*Work to be completed*
Would you retype, word for word, the line with "Nick McNamara (94, 314)" and every line after it through the end of the records below?

*Supplied records*

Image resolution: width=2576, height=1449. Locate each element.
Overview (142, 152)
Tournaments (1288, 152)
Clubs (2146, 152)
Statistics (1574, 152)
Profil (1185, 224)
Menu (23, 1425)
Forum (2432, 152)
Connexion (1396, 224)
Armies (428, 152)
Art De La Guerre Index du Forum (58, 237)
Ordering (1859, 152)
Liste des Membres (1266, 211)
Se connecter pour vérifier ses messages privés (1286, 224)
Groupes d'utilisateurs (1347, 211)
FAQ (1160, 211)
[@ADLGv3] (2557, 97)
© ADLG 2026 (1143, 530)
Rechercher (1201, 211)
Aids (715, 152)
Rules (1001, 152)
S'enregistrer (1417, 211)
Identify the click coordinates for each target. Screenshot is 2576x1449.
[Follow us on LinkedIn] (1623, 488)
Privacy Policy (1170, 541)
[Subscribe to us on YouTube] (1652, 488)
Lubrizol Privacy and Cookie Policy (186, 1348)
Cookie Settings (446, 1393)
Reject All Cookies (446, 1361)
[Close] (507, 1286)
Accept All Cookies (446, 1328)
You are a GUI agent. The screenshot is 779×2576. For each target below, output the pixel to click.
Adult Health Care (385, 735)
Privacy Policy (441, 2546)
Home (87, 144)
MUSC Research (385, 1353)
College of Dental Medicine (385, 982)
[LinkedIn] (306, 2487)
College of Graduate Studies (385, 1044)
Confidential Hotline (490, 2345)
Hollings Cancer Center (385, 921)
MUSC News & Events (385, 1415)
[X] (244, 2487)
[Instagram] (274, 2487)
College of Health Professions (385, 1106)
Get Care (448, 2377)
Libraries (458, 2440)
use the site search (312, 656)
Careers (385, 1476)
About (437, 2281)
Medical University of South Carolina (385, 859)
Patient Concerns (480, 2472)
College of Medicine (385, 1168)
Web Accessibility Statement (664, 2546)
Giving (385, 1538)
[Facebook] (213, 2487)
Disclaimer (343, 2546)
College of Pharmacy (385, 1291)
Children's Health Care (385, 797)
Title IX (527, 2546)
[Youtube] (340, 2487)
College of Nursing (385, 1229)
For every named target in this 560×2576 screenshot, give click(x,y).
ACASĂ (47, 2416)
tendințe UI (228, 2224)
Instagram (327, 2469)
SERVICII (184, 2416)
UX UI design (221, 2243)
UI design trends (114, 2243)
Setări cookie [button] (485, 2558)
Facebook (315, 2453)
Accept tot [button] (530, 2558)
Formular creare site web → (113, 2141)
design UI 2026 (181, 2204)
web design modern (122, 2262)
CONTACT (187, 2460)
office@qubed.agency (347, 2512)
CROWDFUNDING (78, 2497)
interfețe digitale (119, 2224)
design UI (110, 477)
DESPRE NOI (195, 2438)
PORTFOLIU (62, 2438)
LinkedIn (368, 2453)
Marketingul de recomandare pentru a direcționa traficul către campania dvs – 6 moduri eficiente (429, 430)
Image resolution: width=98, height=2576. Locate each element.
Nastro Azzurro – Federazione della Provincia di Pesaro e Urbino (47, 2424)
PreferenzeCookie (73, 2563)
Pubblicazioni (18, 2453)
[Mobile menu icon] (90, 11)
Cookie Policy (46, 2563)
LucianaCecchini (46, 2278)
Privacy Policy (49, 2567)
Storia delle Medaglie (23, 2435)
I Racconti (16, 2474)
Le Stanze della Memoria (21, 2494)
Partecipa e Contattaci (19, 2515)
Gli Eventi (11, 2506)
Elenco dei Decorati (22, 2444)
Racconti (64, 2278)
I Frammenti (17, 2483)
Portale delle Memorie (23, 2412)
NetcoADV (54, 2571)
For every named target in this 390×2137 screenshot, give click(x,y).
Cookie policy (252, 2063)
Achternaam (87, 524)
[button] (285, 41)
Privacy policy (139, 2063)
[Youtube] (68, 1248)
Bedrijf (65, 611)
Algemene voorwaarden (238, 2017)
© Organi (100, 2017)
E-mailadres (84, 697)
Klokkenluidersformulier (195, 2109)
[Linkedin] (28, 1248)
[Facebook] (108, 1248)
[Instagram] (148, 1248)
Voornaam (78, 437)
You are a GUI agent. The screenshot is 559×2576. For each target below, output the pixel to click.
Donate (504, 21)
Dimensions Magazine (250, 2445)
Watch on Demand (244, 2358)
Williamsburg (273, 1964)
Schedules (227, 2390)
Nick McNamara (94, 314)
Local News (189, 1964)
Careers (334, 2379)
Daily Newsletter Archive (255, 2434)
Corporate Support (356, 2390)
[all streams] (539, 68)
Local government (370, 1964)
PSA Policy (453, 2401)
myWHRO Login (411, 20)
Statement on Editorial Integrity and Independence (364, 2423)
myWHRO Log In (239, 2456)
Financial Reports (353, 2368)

*Result of this exercise*
Nick McNamara (94, 314)
Local News (189, 1964)
Careers (334, 2379)
Daily Newsletter Archive (255, 2434)
Corporate Support (356, 2390)
[all streams] (539, 68)
Local government (370, 1964)
PSA Policy (453, 2401)
myWHRO Login (411, 20)
Statement on Editorial Integrity and Independence (364, 2423)
myWHRO Log In (239, 2456)
Financial Reports (353, 2368)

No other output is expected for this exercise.